**Task objective:** Show every line of the data that contains the string "agent".

**Records for the exercise:**
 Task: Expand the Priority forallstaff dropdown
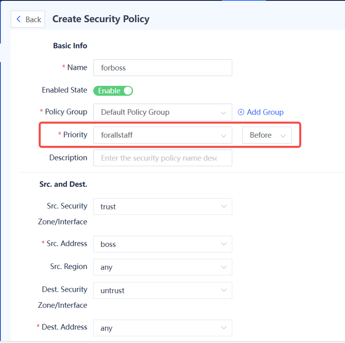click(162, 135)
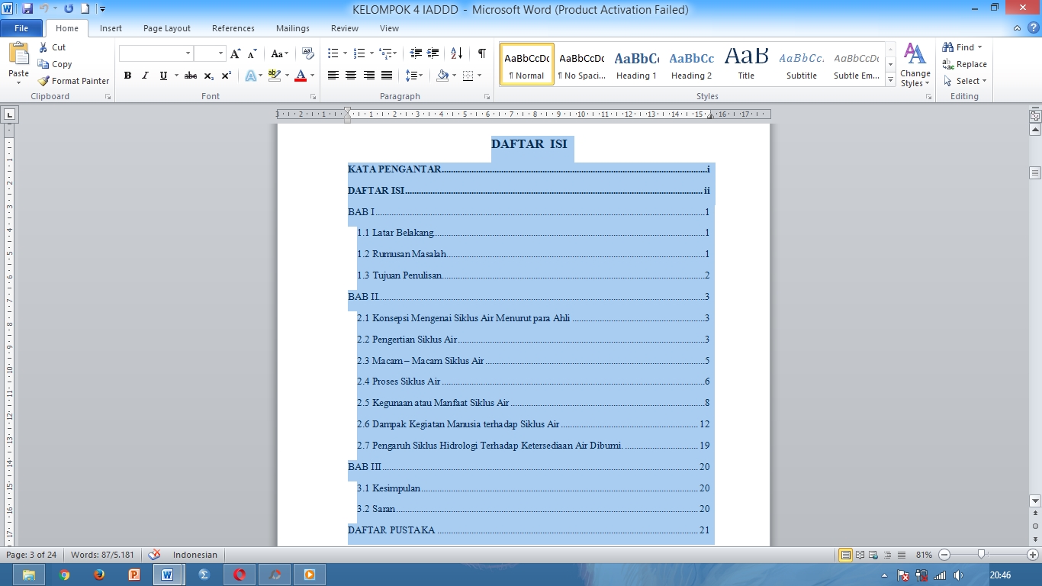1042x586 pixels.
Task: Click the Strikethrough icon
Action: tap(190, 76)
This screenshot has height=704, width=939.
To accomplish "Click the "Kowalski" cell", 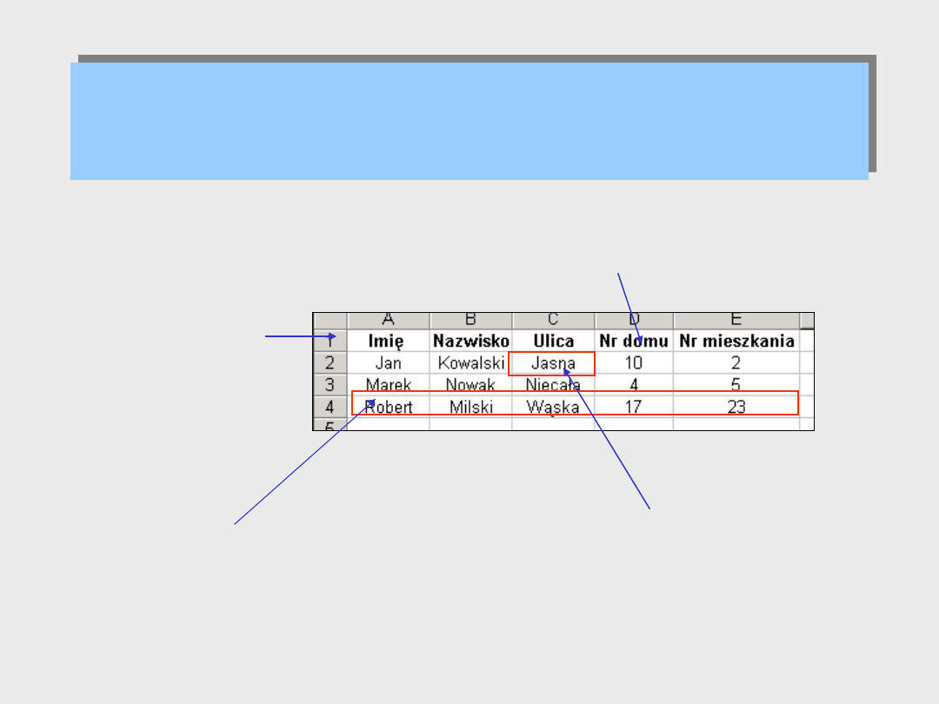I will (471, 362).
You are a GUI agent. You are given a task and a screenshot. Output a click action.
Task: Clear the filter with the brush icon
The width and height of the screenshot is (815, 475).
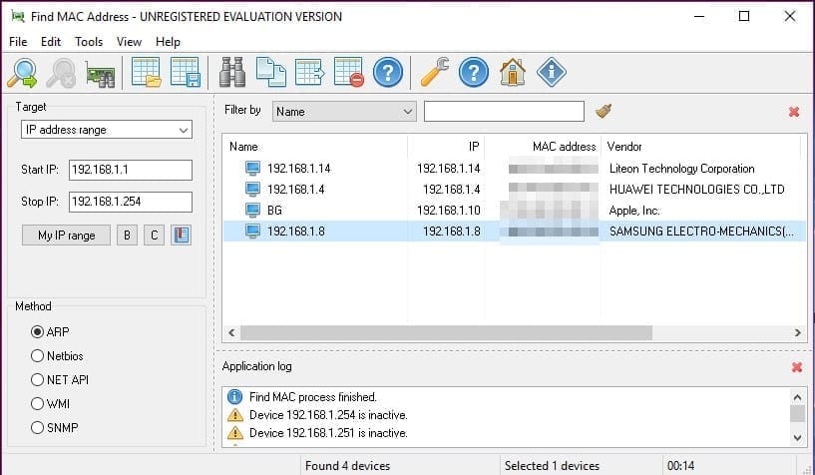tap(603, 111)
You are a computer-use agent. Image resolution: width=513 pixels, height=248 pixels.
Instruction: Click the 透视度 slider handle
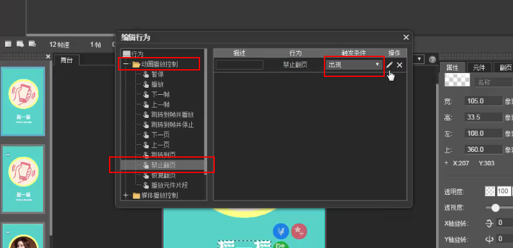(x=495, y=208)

**Written reply:**
You are a GUI agent. You are given a task and a screenshot. Output a click action.
You are a computer-use agent. Image resolution: width=513 pixels, height=248 pixels.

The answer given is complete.